▶ [Provided entries]
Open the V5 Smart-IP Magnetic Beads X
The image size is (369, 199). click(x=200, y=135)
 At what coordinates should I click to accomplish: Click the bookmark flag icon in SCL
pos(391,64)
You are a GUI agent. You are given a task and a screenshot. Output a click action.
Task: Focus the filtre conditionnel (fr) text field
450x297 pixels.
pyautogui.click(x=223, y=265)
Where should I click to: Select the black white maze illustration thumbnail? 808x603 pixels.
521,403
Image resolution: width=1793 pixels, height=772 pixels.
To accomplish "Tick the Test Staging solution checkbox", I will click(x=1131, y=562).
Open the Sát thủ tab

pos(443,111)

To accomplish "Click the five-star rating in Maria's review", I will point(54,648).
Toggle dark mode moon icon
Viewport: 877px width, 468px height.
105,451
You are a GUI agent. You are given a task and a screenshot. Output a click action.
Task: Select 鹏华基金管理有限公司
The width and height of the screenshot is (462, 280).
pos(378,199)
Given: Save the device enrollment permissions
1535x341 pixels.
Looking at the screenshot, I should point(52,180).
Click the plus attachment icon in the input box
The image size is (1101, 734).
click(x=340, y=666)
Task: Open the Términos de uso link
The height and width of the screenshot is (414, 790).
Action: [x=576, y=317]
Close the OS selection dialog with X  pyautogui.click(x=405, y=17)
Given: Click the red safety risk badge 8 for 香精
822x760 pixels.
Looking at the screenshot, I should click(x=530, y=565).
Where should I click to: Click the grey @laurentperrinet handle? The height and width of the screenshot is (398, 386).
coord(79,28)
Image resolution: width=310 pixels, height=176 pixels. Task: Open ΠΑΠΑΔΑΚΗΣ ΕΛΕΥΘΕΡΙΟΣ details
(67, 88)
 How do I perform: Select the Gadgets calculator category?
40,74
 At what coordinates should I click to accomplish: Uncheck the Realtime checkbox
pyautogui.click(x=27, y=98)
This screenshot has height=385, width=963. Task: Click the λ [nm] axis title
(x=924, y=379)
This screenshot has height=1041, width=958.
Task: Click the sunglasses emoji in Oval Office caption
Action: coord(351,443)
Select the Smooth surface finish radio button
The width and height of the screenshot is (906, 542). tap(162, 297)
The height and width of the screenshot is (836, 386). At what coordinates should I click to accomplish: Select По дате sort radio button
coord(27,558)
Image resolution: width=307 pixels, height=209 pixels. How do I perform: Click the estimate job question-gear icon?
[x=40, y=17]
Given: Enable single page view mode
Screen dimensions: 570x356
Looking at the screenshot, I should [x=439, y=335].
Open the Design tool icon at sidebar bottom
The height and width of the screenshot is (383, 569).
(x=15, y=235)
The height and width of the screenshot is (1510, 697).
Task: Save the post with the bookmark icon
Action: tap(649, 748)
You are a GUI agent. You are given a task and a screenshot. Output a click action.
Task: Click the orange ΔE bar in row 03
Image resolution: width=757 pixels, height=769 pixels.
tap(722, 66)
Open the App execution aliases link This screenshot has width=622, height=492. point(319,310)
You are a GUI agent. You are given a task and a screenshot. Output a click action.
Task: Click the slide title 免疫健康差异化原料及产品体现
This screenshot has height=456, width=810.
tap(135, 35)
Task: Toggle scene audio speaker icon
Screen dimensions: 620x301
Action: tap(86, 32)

▶ [Exercise objective] Repeat the material above exactly.

▶ [Response]
Open the V5 Smart-IP Magnetic Beads X
The image size is (369, 199). click(x=200, y=135)
 At what coordinates should I click to accomplish: Click the bookmark flag icon in SCL
pos(391,64)
You are a GUI agent. You are given a task and a screenshot. Output a click action.
Task: Focus the filtre conditionnel (fr) text field
450x297 pixels.
pyautogui.click(x=223, y=265)
Where should I click to: Select the black white maze illustration thumbnail? 808x603 pixels.
521,403
Image resolution: width=1793 pixels, height=772 pixels.
To accomplish "Tick the Test Staging solution checkbox", I will click(x=1131, y=562).
Open the Sát thủ tab

pos(443,111)

To accomplish "Click the five-star rating in Maria's review", I will point(54,648).
Toggle dark mode moon icon
Viewport: 877px width, 468px height.
105,451
You are a GUI agent. You are given a task and a screenshot. Output a click action.
Task: Select 鹏华基金管理有限公司
The width and height of the screenshot is (462, 280).
pos(378,199)
Given: Save the device enrollment permissions
1535x341 pixels.
Looking at the screenshot, I should point(52,180).
Click the plus attachment icon in the input box
The image size is (1101, 734).
click(x=340, y=666)
Task: Open the Términos de uso link
The height and width of the screenshot is (414, 790).
Action: [x=576, y=317]
Close the OS selection dialog with X  pyautogui.click(x=405, y=17)
Given: Click the red safety risk badge 8 for 香精
822x760 pixels.
Looking at the screenshot, I should click(x=530, y=565).
Where should I click to: Click the grey @laurentperrinet handle? The height and width of the screenshot is (398, 386).
coord(79,28)
Image resolution: width=310 pixels, height=176 pixels. Task: Open ΠΑΠΑΔΑΚΗΣ ΕΛΕΥΘΕΡΙΟΣ details
(67, 88)
 How do I perform: Select the Gadgets calculator category?
40,74
 At what coordinates should I click to accomplish: Uncheck the Realtime checkbox
pyautogui.click(x=27, y=98)
This screenshot has height=385, width=963. Task: Click the λ [nm] axis title
(x=924, y=379)
This screenshot has height=1041, width=958.
Task: Click the sunglasses emoji in Oval Office caption
Action: coord(351,443)
Select the Smooth surface finish radio button
The width and height of the screenshot is (906, 542). tap(162, 297)
The height and width of the screenshot is (836, 386). At what coordinates should I click to accomplish: Select По дате sort radio button
coord(27,558)
Image resolution: width=307 pixels, height=209 pixels. How do I perform: Click the estimate job question-gear icon?
[x=40, y=17]
Given: Enable single page view mode
Screen dimensions: 570x356
Looking at the screenshot, I should [x=439, y=335].
Open the Design tool icon at sidebar bottom
The height and width of the screenshot is (383, 569).
(x=15, y=235)
The height and width of the screenshot is (1510, 697).
Task: Save the post with the bookmark icon
Action: tap(649, 748)
You are a GUI agent. You are given a task and a screenshot. Output a click action.
Task: Click the orange ΔE bar in row 03
Image resolution: width=757 pixels, height=769 pixels.
tap(722, 66)
Open the App execution aliases link This screenshot has width=622, height=492. point(319,310)
You are a GUI agent. You are given a task and a screenshot. Output a click action.
Task: Click the slide title 免疫健康差异化原料及产品体现
This screenshot has height=456, width=810.
tap(135, 35)
Task: Toggle scene audio speaker icon
Screen dimensions: 620x301
Action: tap(86, 32)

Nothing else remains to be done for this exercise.